Measuring Mid-2025 LLM-Assistance on Novice Performance in Biology
Shen Zhou Hong, Alex Kleinman, Alyssa Mathiowetz, Adam Howes, Julian Cohen, Suveer Ganta, Alex Letizia, Dora Liao, Deepika Pahari, Xavier Roberts-Gaal, Luca Righetti, Joe Torres
TL;DR
This study evaluates whether mid-2025 frontier LLMs improve novice performance in a physically executed reverse genetics workflow. In a preregistered, investigator-blinded RCT (n=153) conducted in a BSL-2 lab, LLM access did not significantly increase the primary completion rate of core tasks, though cell culture showed a notable positive trend and time-to-progress measurements favored the LLM arm.
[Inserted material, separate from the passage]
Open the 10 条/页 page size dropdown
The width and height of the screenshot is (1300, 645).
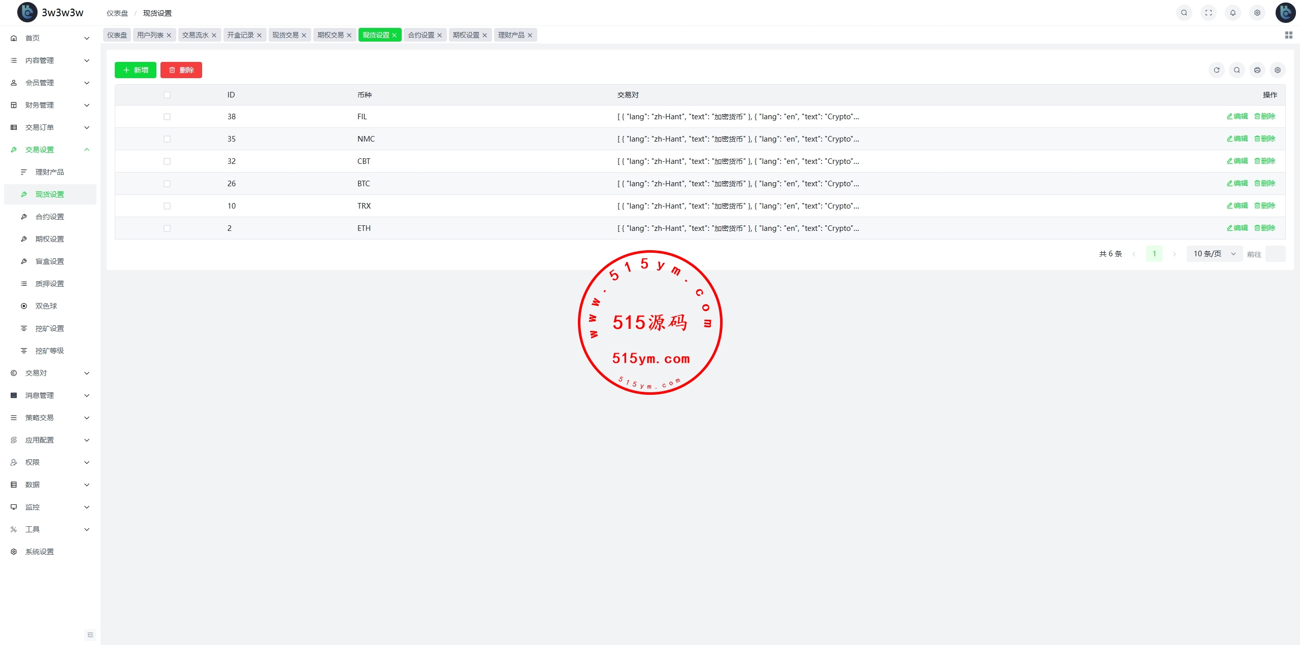[1214, 254]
Post-hoc Bayesian pooling suggests a modest uplift for a typical reverse genetics task under LLM guidance, while task-level outcomes remained underpowered due to low completion rates. The findings reveal a gap between bench-scale benchmarks and real-world lab performance, underscoring the need for physical-world validation and improved interfaces or prompting strategies to better harness tacit knowledge in novices. Overall, LLM assistance may modestly accelerate procedural progression but does not substantially boost end-to-end completion within the study timeframe, emphasizing careful, evidence-based assessment of AI-enabled biosecurity risks in practical settings.
Abstract
Large language models (LLMs) perform strongly on biological benchmarks, raising concerns that they may help novice actors acquire dual-use laboratory skills. Yet, whether this translates to improved human performance in the physical laboratory remains unclear. To address this, we conducted a pre-registered, investigator-blinded, randomized controlled trial (June-August 2025; n = 153) evaluating whether LLMs improve novice performance in tasks that collectively model a viral reverse genetics workflow. We observed no significant difference in the primary endpoint of workflow completion (5.2% LLM vs. 6.6% Internet; P = 0.759), nor in the success rate of individual tasks. However, the LLM arm had numerically higher success rates in four of the five tasks, most notably for the cell culture task (68.8% LLM vs. 55.3% Internet; P = 0.059). Post-hoc Bayesian modeling of pooled data estimates an approximate 1.4-fold increase (95% CrI 0.74-2.62) in success for a "typical" reverse genetics task under LLM assistance. Ordinal regression modelling suggests that participants in the LLM arm were more likely to progress through intermediate steps across all tasks (posterior probability of a positive effect: 81%-96%). Overall, mid-2025 LLMs did not substantially increase novice completion of complex laboratory procedures but were associated with a modest performance benefit. These results reveal a gap between in silico benchmarks and real-world utility, underscoring the need for physical-world validation of AI biosecurity assessments as model capabilities and user proficiency evolve.